Monday June 24, 2024

Political problems must be resolved solely by political means

By Our Correspondent
March 30, 2023

Islamabad: On concluding an extraordinary meeting to deliberate on the current political crisis and constitutional impasse, the Human Rights Commission of Pakistan (HRCP)’s governing council has resolved that it is of utmost importance to uphold and strengthen the democratic process.

In a statement issued on Wednesday, the HRCP expressed deep concern that this crisis has resulted in polarization across the political spectrum. "This state of affairs was, regretfully, triggered by events that were designed to stall the democratic process and undermine the efficacy and legitimacy of Parliament. One political party first abandoned the National Assembly and then dissolved two provincial assemblies. Others in government blocked the subsequent reversal of this move by thwarting the opposition’s attempt to return to the National Assembly."

It says that despite HRCP's considered view that the dissolution of the Punjab and KP assemblies was politically expedient, the Commission is concerned that these assembly elections have been postponed till October by the Election Commission of Pakistan. "We are also aware of legitimate apprehensions that such decisions could become a precedent to be used to derail the democratic process in the future. While HRCP believes that the Constitution does provide solutions that may legitimise delayed elections, it should go without saying that any such delay should be as short as possible and necessary and proportionate to the aims of the delay.

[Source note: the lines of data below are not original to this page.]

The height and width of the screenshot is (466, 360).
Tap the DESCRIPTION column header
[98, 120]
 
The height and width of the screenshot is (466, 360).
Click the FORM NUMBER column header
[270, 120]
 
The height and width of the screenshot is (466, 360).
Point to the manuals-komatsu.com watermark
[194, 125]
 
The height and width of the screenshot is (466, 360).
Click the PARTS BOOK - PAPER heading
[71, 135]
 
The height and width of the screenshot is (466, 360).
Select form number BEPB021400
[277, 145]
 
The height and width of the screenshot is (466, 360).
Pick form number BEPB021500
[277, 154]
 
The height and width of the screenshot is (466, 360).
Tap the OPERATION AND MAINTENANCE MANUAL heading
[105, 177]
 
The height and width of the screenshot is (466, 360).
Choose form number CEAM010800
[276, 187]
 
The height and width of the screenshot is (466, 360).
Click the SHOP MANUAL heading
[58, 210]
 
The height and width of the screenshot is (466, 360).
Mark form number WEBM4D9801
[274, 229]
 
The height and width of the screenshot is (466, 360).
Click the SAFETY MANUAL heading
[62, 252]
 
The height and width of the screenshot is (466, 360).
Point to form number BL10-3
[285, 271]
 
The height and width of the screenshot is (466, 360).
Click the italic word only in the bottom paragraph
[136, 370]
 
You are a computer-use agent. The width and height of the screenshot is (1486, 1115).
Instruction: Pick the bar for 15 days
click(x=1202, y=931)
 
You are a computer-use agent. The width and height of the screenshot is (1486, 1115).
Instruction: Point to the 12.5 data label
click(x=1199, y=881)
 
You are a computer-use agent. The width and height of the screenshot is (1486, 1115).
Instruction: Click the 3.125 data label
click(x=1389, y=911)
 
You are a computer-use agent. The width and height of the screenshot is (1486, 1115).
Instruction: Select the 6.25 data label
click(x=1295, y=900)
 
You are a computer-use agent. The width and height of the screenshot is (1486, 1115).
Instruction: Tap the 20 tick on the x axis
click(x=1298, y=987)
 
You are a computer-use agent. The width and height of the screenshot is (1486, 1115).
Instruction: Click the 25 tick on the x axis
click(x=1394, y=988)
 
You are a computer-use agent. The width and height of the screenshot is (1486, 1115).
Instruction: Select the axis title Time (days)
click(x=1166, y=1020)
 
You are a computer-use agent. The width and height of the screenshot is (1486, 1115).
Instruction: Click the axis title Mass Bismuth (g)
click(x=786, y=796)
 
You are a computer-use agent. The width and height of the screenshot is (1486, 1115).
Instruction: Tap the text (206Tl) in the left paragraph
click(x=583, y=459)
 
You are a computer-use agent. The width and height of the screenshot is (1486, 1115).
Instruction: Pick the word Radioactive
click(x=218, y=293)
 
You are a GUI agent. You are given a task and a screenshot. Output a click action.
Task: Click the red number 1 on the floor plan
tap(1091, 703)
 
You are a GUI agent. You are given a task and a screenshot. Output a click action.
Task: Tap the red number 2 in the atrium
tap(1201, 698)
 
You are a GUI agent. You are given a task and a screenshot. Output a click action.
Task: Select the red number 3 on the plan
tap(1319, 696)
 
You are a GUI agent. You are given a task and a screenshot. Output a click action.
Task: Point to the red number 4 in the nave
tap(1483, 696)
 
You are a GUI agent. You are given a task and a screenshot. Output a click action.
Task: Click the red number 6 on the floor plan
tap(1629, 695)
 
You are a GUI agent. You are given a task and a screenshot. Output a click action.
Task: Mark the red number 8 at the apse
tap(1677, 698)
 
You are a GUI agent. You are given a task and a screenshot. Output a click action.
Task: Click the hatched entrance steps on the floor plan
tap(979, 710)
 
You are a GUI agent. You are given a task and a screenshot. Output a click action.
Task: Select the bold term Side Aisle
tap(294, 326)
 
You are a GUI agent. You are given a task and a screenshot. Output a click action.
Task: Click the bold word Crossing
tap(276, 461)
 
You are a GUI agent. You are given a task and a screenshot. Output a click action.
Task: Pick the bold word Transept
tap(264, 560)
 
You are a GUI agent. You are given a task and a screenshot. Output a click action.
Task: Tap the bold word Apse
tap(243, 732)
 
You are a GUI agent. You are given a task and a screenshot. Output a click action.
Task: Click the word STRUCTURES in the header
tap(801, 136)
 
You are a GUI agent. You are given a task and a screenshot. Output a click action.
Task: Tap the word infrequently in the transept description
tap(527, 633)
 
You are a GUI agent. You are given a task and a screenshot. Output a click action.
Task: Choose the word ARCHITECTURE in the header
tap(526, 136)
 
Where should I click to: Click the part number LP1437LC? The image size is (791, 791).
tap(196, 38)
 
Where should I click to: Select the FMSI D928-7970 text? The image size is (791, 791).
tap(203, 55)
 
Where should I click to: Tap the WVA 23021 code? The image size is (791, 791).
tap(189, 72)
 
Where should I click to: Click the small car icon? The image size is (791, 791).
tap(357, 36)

Accordingly, there must be consensus among all political parties and stakeholders on the rationale for such a delay. They should also recognise that this is an unwelcome precedent and must not recur. The election process must also remain free, fair, credible and transparent, and the results acceptable to all political stakeholders." HRCP noted the judicial overreach in conflict with the constitutional principle of the trichotomy of powers. "There is a need to dispel the impression that, in interpreting the Constitution, the Supreme Court enhances its own powers at the expense of other democratic institutions. The judiciary must safeguard its independence, integrity and credibility. It must resist any urge to interfere in the domain of other constitutional bodies and instead help strengthen all such institutions by giving them the room to resolve issues that fall within their constitutional remit. We also firmly believe that there is no room for threats of any undemocratic interventions." HRCP strongly condemned violent and unlawful behaviour by political elements aimed at creating disorder to further their political agendas.

At the same time, HRCP denounced the strong-arm tactics and disproportionate use of force by the state as a means of political repression." We are deeply concerned to observe that this has involved resorting to the use of colonial laws of sedition, unwarranted charges of terrorism against political opponents, enforced disappearances, and attempts to gag freedom of expression through ill-conceived proposals and actions through PEMRA." It says that ultimately, the crux of the ongoing crisis is political and not legal. "There is no other option for the political opposition and the government but to hold serious and meaningful dialogue in Parliament to resolve this in the larger interests of Pakistan's people."